Los niveles tipo 1 y tipo 2 afectarán la disponibilidad de agua durante este año. El 2027 marcará un salto hacia condiciones extremas que pondrán en riesgo las actividades agrícolas y ganaderas. La situación responde al fenómeno del Niño global.
La región Puno fue declarada en emergencia por la falta de lluvias. El análisis estadístico evalúa el comportamiento hídrico y sus posibles impactos territoriales. El monitoreo directo solo será factible cuando los eventos climáticos ocurran.
La gerencia regional impulsa proyectos de cosecha de agua en zonas vulnerables. La conservación de forrajes protege la alimentación del ganado durante los meses de sequía. Estas obras forman parte de la estrategia preventiva frente al déficit hídrico.

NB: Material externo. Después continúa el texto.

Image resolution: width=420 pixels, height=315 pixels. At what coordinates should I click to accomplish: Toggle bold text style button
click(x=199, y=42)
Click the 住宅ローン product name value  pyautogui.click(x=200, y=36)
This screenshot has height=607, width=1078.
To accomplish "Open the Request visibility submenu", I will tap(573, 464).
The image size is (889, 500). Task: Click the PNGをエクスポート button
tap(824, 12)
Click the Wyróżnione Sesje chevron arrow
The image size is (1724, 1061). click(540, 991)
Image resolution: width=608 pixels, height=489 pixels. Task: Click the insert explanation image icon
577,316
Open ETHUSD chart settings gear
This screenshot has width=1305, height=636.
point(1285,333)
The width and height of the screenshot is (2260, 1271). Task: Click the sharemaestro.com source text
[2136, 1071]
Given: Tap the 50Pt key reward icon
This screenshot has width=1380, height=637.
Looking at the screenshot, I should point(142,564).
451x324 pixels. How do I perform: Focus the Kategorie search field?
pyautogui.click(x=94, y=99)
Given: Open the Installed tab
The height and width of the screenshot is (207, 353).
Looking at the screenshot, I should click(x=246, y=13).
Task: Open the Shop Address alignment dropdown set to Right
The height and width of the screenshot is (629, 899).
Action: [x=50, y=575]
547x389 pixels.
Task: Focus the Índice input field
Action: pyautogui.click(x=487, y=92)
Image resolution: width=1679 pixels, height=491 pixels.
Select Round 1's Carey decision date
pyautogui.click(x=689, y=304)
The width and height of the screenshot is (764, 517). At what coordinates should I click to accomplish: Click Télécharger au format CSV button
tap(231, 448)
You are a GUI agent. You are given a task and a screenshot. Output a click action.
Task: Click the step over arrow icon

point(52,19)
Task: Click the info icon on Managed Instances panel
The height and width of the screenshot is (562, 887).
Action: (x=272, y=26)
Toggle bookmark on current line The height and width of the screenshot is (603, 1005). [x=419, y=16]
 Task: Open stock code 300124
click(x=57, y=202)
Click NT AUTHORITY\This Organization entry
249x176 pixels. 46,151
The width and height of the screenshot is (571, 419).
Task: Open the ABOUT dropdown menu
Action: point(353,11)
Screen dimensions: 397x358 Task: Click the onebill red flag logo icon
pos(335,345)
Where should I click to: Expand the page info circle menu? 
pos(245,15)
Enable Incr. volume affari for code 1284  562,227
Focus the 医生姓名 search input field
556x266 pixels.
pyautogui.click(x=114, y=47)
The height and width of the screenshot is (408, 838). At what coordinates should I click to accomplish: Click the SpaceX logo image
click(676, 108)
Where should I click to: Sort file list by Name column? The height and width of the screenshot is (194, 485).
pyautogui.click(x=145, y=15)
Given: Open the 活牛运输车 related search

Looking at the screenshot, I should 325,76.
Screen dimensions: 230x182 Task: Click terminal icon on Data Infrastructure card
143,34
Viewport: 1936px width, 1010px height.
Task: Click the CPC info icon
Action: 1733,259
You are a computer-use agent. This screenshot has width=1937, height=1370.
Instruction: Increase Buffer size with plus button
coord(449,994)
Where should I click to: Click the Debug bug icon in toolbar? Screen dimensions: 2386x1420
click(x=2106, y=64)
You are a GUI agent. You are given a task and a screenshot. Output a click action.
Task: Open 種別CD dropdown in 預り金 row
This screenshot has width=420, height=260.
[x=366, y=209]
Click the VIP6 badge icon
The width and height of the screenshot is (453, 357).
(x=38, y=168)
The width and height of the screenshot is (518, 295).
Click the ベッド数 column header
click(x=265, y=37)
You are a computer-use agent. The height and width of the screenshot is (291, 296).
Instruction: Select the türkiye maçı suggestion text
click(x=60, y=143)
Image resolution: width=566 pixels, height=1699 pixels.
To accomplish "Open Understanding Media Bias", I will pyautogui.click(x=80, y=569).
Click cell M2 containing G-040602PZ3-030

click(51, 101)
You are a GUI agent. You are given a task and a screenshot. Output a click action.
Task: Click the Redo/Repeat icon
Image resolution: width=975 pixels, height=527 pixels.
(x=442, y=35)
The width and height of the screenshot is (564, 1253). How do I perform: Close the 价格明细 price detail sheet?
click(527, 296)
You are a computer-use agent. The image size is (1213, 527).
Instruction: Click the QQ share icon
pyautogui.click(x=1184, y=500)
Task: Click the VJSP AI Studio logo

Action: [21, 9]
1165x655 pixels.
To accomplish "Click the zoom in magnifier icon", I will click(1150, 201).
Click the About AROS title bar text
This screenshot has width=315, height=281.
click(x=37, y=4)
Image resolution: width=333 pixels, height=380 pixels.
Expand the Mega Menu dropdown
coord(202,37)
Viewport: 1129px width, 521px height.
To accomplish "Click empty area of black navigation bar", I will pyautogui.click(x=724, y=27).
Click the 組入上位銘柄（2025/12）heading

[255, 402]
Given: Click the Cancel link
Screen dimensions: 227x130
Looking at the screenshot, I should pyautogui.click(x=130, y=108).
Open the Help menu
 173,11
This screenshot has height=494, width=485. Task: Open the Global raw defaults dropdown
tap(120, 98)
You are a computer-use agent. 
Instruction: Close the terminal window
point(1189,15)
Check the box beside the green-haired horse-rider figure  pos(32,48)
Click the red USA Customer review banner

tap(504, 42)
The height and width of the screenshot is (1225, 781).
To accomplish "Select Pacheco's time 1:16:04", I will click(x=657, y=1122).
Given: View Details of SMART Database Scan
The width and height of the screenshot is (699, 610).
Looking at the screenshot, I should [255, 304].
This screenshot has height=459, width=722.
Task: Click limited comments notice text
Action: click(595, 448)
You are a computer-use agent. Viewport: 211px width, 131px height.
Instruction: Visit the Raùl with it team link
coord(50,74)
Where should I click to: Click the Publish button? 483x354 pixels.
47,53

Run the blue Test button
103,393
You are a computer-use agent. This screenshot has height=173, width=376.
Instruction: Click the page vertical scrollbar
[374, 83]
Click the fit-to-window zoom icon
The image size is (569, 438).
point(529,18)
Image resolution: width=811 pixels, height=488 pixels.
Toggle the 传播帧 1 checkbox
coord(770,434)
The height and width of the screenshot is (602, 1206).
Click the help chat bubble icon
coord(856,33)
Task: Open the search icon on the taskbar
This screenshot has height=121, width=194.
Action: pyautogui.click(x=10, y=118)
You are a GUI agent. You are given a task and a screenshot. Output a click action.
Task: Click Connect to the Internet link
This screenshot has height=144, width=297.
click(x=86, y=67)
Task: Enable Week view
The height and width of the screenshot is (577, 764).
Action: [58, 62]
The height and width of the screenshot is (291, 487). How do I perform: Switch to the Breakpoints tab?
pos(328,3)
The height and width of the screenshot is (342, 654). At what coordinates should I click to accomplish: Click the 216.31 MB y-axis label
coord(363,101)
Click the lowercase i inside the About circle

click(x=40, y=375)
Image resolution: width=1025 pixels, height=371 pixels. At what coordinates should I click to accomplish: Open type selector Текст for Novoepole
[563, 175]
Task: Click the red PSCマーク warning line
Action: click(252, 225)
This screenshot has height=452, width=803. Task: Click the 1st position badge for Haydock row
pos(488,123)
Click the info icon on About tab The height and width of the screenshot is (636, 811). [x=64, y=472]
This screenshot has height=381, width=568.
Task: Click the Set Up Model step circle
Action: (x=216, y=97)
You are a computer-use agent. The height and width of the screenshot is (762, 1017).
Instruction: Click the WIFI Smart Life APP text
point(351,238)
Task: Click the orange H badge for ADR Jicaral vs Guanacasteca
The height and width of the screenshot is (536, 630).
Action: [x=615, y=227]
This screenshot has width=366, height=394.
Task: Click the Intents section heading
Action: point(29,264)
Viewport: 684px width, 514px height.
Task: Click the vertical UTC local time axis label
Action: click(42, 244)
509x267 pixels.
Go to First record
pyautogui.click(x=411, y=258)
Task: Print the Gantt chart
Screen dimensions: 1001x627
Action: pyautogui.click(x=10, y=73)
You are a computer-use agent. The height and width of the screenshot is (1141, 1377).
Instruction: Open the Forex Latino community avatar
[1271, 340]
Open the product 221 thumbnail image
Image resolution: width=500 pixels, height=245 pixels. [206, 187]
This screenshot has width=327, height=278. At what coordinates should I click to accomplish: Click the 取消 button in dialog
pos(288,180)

Un plan de contingencia será elevado para solicitar presupuesto adicional. La plataforma del SEGRA consolida los planes de actividades presentados por cada dirección regional. El financiamiento permitirá continuar las intervenciones prioritarias.
Prevención
Las autoridades consideran necesario reforzar las acciones preventivas desde ahora. La disponibilidad de agua depende de la infraestructura de almacenamiento y de la planificación territorial. La región busca anticiparse al escenario crítico proyectado para los próximos años.
El plan definitivo se presentará ante la sede central del gobierno. Gómez Palacios confirmó que los proyectos ya están en ejecución en distintas provincias. La respuesta integral articula a los tres niveles de gobierno frente al riesgo climático.